There are some obvious questions from the benchmarks. In particular, I'll want to look at the cases where the TemporalFormatters lag the handwritten formatters, to see if I can improve them. In general, I haven't put nearly enough effort or analysis into this project to claim that the generated formatters are close to optimal.

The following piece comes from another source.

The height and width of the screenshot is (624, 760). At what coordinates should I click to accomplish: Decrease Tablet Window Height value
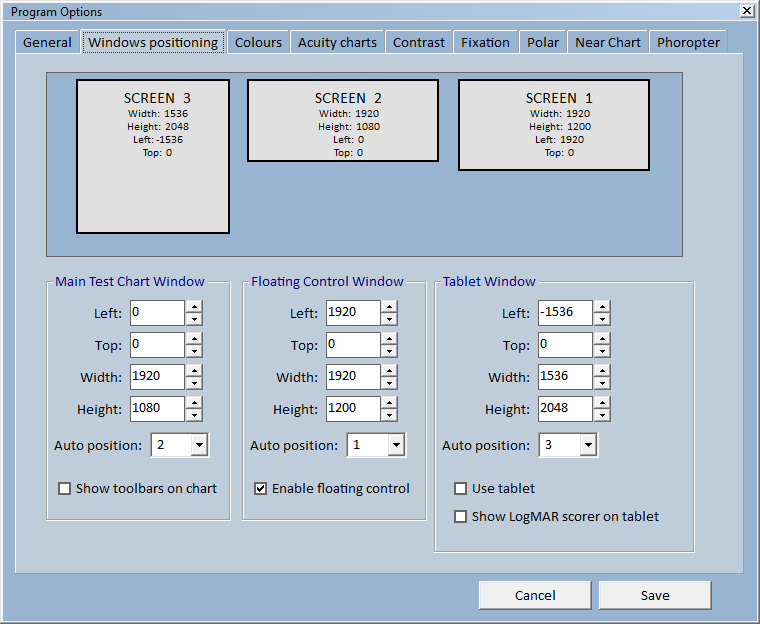coord(602,415)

Status, Usability and Limitations

temporalformatter-compiler, and temporalformatter-core jar are available on maven, while I'm still fiddling with figuring out how to publish the generated jar for standard-formats. The TemporalFormatterCreator is functional, and passes a range of tests (suggestions for improvement welcome), as do the standardformat instances. Conveniently, we can use the standard library as an oracle--the goal is to produce the same output every time.

There are some format strings the standard library supports that this library doesn't (see tracking issue). Anyone using the library would still be advised to do a lot of testing before prod use, and for the time being, I'd recommend precompiling and testing a known set of good temporal formats, rather than using the full dynamic behavior.

I also might investigate specialized methods for formatting LocalDateTime, ZonedDateTime, and OffsetDateTime. Currently, the code generates repeated calls to TemporalAccessor#get(TemporalField) to extract components of the Date (year, month, day, etc). This requires some indirection and computation to ensure the TemporalAccessor supports the given field and extract the value. Working with the more specific classes would let the generated code use methods like OffsetDateTime#getYear that do simple field lookups without any additional logic. There are no interfaces that cover the getYear method for all these objects, meaning we'd generate more code, but it might well be worth it.

Thanks to Jonathan Lange, Alpha Chen, flippac and casually-blue for feedback.

Footnotes


  1. About half the time was spent making improvements to mako, about half on date formats--though much of the latter was a cycle of making a change, finding the compiler wouldn't handle it properly, then working on the compiler. Another large chunk was figuring out the convoluted maven publication cycle, especially how to handle the temporalformatter library, where one module depends on a jar of generated code from another module. In the end, I decided to hack that, and don't know how to do it "properly".

  2. It may always be megamorphic--this gets into inliner behavior I don't know.

  3. Using mako this way, mako generates the bytecode for a class, and writes it to a file, just as if we'd written source code and processed it with the Java compiler. So there is code generation, but it's done at build time.

  4. There is an unused boolean variable--it's a bug to be squashed later.

  5. The implementations drifted a tiny bit recently--it's tedious keeping them exactly in sync, and doesn't provide much value.